SEITENAUSZUG>
◆ ◆ ◆ ◆ ◆ ◆ ◆
24.06.2016 15:05
Anzeige

EU-Referendum im Vereinigten Königreich.


Das Vereinigte Königreich sagt „No“ zur Europäischen Union.

Um 8 Uhr morgens am 24. Juni stand es fest, was sich in den Auszählungsergebnissen der Nacht und zeitweise in den Umfragen der vergangenen Wochen abgezeichnet hatte. Das Vereinigte Königreich (United Kingdom, UK) hat in der Volksabstimmung über die Mitgliedschaft in der Europäischen Union (EU) mit einer knappen Mehrheit für den Austritt gestimmt (vorläufig 51,9 %). Obwohl die innenpolitische Lage nach dem zu erwartenden Rücktritt des Premierministers David Cameron instabiler werden dürfte (bis hin zur Möglichkeit einer Neuwahl), gehen wir davon aus, dass das Votum des Volkes innerhalb der nächsten Jahre umgesetzt wird. Damit erteilt zum ersten Mal ein Land Europas dem seit mehr als sechs Jahrzehnten verfolgten politischen Integrationsprozesseine Absage. Das ist ein politisches Beben, das die Größenordnung des Falls des Eisernen Vorhangs vor rund 30 Jahren erreichen könnte, nur mit umgekehrtem Vorzeichen. Denn mit dem Brexit-Votum verbinden sich weniger Hoffnungen für Europa als damals beim Aufbruch der mittel- und osteuropäischen Länder in eine neue Zukunft. Politisch beginnt nun sowohl für die EU als auch für UK ein neues Kapitel ihrer Geschichte, von dem niemand weiß, wo es Europa hinführen wird. In der Wirtschaft muss und wird es aber weitergehen. Unternehmen und Finanzmärkte werden als erste drangehen, die Nach-Brexit-Welt zu gestalten.
◆ ◆ ◆ ◆ ◆ ◆ ◆
AUFGABE 1>
Gib für jede der folgenden Aussagen an, ob sie mit dem Text über das EU-Referendum übereinstimmt, und belege jede Antwort mit einem wörtlichen Zitat: (a) Das Vereinigte Königreich hat mit knapper Mehrheit für den Austritt gestimmt. (b) Das Ergebnis stand am 24. Juni um 8 Uhr abends fest. (c) Es wird erwartet, dass das Votum nicht umgesetzt wird.
AUFGABE 2>
Erkläre anhand des Textes über das EU-Referendum, warum das Beben mit dem Fall des Eisernen Vorhangs verglichen wird, „nur mit umgekehrtem Vorzeichen“.
AUFGABE 3>
Schreibe den Text über das EU-Referendum im Anschluss an seinen letzten Satz weiter.
Die Daten stehen in keinem Zusammenhang mit dem Text über das EU-Referendum.

BEREITGESTELLTE DATEN>
◆ ◆ ◆ ◆ ◆ ◆ ◆
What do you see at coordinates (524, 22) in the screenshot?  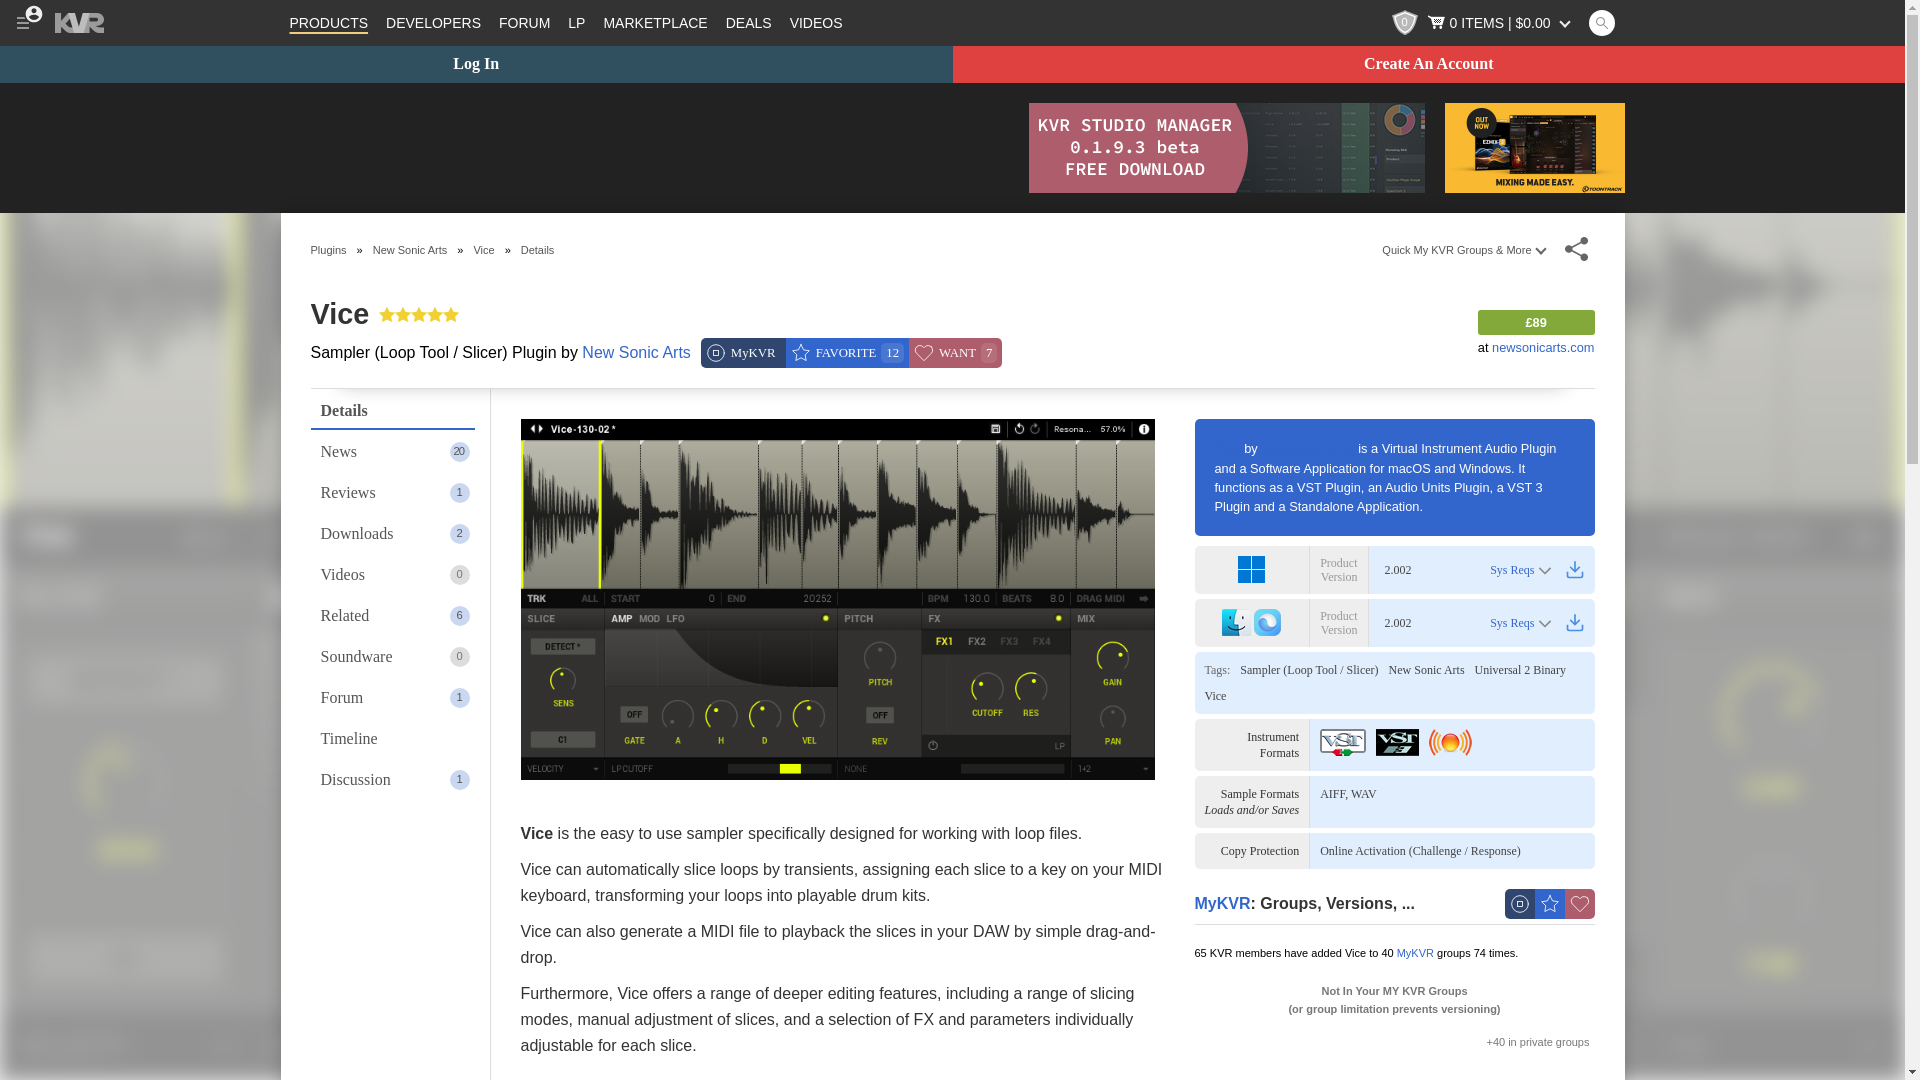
◆ ◆ ◆ ◆ ◆ ◆ ◆
LÖSUNG 1>
(a) Ja: „mit einer knappen Mehrheit für den Austritt gestimmt“
(b) Nein: „Um 8 Uhr morgens am 24. Juni stand es fest“
(c) Nein: „gehen wir davon aus, dass das Votum des Volkes innerhalb der nächsten Jahre umgesetzt wird“

LÖSUNG 2>
Das Brexit-Votum könnte zwar eine ähnliche Größenordnung erreichen wie der Fall des Eisernen Vorhangs. Mit ihm verbinden sich aber weniger Hoffnungen für Europa als damals mit dem Aufbruch der mittel- und osteuropäischen Länder in eine neue Zukunft.

LÖSUNG 3>
Wirtschaftliche Folgen: Schwierig insbesondere für UK – neue Geschäftsmodelle gesucht.

Nicht nur politisch, sondern auch wirtschaftlich bedeutet die Abspaltung des Vereinigten Königreichs von der EU eine Zäsur. Vor beiden Seiten liegt ein mühseliger und mit kurz- und langfristigen Kosten verbundener rechtlicher und geschäftlicher Neugestaltungsprozess, wobei die anfänglichen negativen Folgen in UK stärker als in der Union ausfallen dürften. Im besten Fall sind die wichtigsten Anpassungen auf beiden Seiten nach einigen Jahren abgeschlossen. Weder werden die beiden Wirtschaftsräume nach dem Austritt in Armut versinken, noch ist diesseits oder jenseits des Ärmelkanals aufgrund der Trennung mit neu aufblühenden Landschaften zu rechnen. Wir rechnen kurzfristig für die zweite Jahreshälfte 2016 mit einer Rezession in UK, weil die Unternehmen sich aufgrund der zu erwartenden Unsicherheit mit Investitionen zurückhalten werden, bis mehr Klarheit über die künftig möglichen oder eben nicht mehr möglichen Geschäftsmodelle besteht. Das gilt auch für den Finanzplatz London, wo die Finanzdienstleister Zeit benötigen werden, bis die nach Frankfurt, Paris oder Dublin abgewanderten Aktivitäten durch neue Geschäftsfelder ersetzt worden sind.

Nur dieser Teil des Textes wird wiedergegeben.